* [WHAT TO WORK ON]: Every record must come back unchanged, apart from the pictures, which are dropped.

* [DATA PROVIDED]:

————

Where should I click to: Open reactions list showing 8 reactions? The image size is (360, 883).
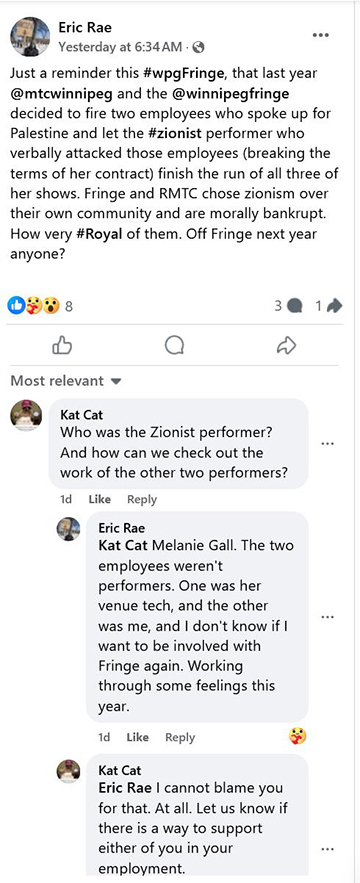pos(41,306)
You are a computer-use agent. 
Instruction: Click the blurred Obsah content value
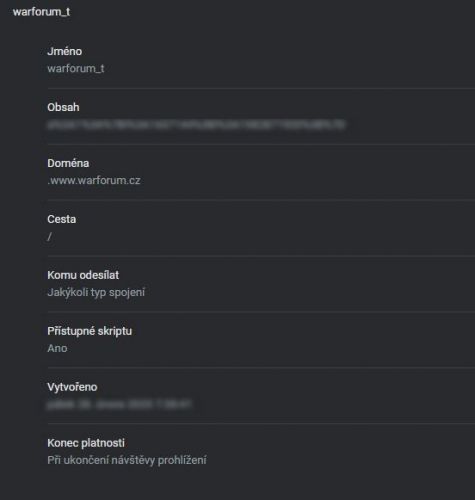[196, 125]
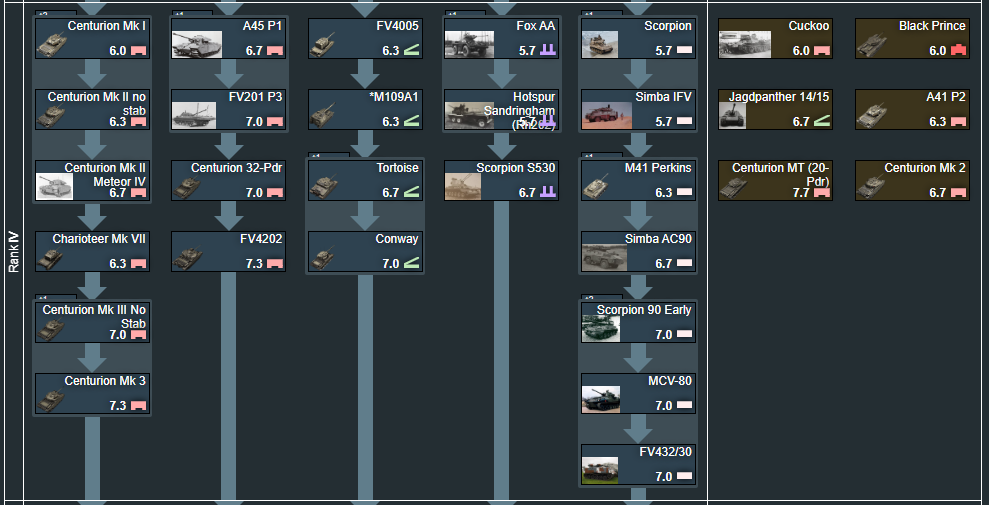Select the FV4202 vehicle card

229,251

————

* [OUTPUT OF THE TASK]:
Where should I click to: Open reactions list showing 8 reactions? The image size is (360, 883).
pos(41,306)
You are a computer-use agent. 
Instruction: Click the blurred Obsah content value
[196, 125]
Select the FV4202 vehicle card

229,251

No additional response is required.